From Republic 3.392c-398b we know that Plato himself was theoretically interested in the formal aspects of a work, whether it was written as a plain narrative, mimetic discourse, or a mixture of the two, and different modes of presentation were applied to his very written production (i.e. narrated, dramatic, and mixed dialogues, cf. DL III, 50). Together with the later sources suggesting that Plato died revising the προοίμιον of the Republic (cf. Euphorion - 187 Van Groningen, Panaitios - 130 Van Straaten), this evidence shows the potential importance of such alternative prologue for reconstructing the stages of Plato’s reworkings and the revisions of this work.

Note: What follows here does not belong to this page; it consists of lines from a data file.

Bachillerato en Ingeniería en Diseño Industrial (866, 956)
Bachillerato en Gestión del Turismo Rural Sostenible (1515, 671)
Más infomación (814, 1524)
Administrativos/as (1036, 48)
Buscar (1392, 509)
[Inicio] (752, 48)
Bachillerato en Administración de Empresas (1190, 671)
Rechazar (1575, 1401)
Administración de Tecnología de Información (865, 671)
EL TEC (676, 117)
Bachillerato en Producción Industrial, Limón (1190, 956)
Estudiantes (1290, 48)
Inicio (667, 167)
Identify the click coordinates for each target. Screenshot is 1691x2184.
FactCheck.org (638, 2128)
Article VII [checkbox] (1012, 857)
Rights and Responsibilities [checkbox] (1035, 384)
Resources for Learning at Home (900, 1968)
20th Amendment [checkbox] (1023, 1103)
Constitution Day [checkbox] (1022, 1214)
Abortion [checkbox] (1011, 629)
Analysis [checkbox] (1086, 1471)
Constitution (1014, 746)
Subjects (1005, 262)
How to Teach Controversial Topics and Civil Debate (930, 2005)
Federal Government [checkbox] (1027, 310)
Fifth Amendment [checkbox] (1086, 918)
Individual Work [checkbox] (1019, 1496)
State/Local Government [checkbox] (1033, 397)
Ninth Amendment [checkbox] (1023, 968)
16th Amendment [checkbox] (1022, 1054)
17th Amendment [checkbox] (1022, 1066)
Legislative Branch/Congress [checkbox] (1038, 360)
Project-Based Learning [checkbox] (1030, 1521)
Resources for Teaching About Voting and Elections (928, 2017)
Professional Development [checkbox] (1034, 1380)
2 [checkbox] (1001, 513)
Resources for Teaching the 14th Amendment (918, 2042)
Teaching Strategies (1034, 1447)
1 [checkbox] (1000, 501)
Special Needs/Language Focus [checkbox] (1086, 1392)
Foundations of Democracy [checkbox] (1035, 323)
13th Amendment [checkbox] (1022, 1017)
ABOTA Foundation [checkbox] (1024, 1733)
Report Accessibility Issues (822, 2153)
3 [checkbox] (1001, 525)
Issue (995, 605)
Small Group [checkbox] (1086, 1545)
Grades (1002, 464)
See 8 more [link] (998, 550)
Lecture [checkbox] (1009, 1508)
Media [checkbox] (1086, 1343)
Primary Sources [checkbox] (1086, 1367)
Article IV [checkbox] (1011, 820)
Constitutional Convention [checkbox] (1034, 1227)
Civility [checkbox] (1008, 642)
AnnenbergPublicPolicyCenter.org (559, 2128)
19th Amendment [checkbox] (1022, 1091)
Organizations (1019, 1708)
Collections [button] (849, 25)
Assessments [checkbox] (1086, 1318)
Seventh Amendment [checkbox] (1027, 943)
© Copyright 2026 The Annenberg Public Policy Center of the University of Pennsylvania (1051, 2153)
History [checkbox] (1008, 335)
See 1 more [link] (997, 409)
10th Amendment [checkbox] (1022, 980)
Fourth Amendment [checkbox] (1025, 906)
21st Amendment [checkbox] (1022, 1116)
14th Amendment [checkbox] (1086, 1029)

First, the comparative analysis of extant evidence on the προοίμιον of the Theaetetus papyri (PBerol inv. 9782, P.Ant. 2 78) and manuscripts – highlights an apparent lacking of points of contact between the version of the prologue preserved in the overall tradition and the one handed down by PBerol inv. 9782. A further examination of the variant in PBerol inv. 9782 vis-a-vis the Platonic dialogues that share (or do not share) the narrative strategies adopted in the Theaetetus presents a compelling argument for finding a connection between the two versions and attributing the alternative prologue to Plato; in so doing, it sheds new light on the composition process of the Theaetetus and the Platonic dialogues as a whole.